Kee Begay worked in the mines for 29 years and was dying of lung cancer when I first met him. “The mines were poor and not fit for human beings,” he told me. Begay also lost a son to cancer. “He was one of many children that used to play on the uranium piles during those years. We had a lot of uranium piles near our homes—just about 50 or 100 feet away or so. Can you imagine? Kids go out and play on those piles.”
In 1957, the US Public Health Service reported that the average radiation lung dose to Indian miners was 21 times higher than was allowed in the Atomic Energy Commission’s nuclear weapons plants. In 1962, the Public Health Service revealed that radon exposure in the mines was statistically linked to lung cancer among US miners—at a rate comparable to what Heuper had warned about 20 years earlier.
Lung disease associated with radon exposure was “totally avoidable,” former chief health scientist for the AEC Merrill Eisenbud said in 1979. “The Atomic Energy Commission … is uniquely responsible for the death of many men who developed lung cancer as a result of the failure of the mine operators, who must also bear the blame, because they too had the information, and the Government should not have had to club them into ventilating their mines.”
How the Trump budget threatens uranium mine cleanup. Even though there is a significant body of evidence, spanning decades, of deliberate negligence by the US government, federal courts have denied claims by the uranium miners and those exposed to radioactive fallout from Nevada nuclear weapons testing on the grounds of sovereign immunity. “[A]ll the actions of various governmental agencies complained of by plaintiffs were the result of conscious policy decisions made at high government levels based on considerations of political and national security feasibility factors,” is how one federal judge put it.
After several decades of considerable effort by miners and their families, Congress passed the Radiation Exposure Compensation Act in October 1990. The Act offered a formal apology for sending people into harm’s way and provided a one-time compensation to each victim in the amount of $150,000. But the financial compensation came too late for many who had died. And it would never be enough to compensate for illness and death that could have been prevented.
An estimated 30,000 Navajos are now living near abandoned uranium mines. The EPA has found that, because of their traditional lifestyle, Indian people are the group most vulnerable to environmental contaminants. The Navajo nation and the US Justice Department have reached settlement agreements in two uranium-related lawsuits since 2014; the settlements total about $1.5 billion, which would go toward remediating 144 of the most troublesome mines.
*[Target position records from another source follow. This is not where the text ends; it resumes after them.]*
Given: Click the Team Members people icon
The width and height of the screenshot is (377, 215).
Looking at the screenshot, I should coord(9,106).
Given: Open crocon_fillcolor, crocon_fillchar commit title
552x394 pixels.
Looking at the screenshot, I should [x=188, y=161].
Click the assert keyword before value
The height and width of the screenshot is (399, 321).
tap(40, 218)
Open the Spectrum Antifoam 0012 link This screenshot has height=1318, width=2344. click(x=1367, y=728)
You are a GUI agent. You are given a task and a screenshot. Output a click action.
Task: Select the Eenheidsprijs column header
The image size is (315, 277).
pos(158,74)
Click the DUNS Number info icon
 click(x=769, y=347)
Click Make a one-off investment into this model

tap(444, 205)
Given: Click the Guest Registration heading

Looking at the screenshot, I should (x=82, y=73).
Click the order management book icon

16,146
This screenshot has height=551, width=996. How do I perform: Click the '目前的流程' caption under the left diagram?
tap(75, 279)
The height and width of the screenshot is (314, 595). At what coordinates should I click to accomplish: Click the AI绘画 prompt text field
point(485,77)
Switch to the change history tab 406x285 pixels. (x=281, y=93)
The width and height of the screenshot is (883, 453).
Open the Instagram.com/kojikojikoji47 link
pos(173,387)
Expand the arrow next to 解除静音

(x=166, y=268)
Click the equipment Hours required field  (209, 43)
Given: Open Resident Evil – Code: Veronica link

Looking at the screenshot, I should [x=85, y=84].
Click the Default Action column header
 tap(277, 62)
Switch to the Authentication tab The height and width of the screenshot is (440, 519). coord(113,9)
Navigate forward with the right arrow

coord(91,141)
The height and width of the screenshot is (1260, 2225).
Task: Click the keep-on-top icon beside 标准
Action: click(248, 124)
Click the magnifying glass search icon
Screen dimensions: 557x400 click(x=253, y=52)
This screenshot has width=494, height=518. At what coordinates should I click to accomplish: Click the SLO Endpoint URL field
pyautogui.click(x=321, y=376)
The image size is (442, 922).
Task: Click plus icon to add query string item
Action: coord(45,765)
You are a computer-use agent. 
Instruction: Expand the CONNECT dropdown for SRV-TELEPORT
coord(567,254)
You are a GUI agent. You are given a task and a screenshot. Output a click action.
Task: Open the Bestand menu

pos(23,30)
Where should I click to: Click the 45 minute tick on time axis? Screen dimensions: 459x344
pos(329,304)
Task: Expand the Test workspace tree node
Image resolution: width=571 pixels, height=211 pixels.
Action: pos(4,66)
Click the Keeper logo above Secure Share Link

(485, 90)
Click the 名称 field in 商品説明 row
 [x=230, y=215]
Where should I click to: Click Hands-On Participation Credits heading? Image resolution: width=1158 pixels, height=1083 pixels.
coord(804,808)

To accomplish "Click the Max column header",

But there’s a rub: The degree and extent of mine cleanup depends on tribal assistance funds and oversight by the US Environmental Protection Agency (EPA). The budget plan that the Trump administration recently released makes deep cuts in the EPA workforce, in EPA programs to ensure compliance with the cleanup agreements, and in funding for the Navajo nation to carry out its responsibilities to oversee the process. This makes it clear that addressing the sacrifices made by the Indian people for the nuclear arms race are being put at the bottom of the list of Trump administration priorities.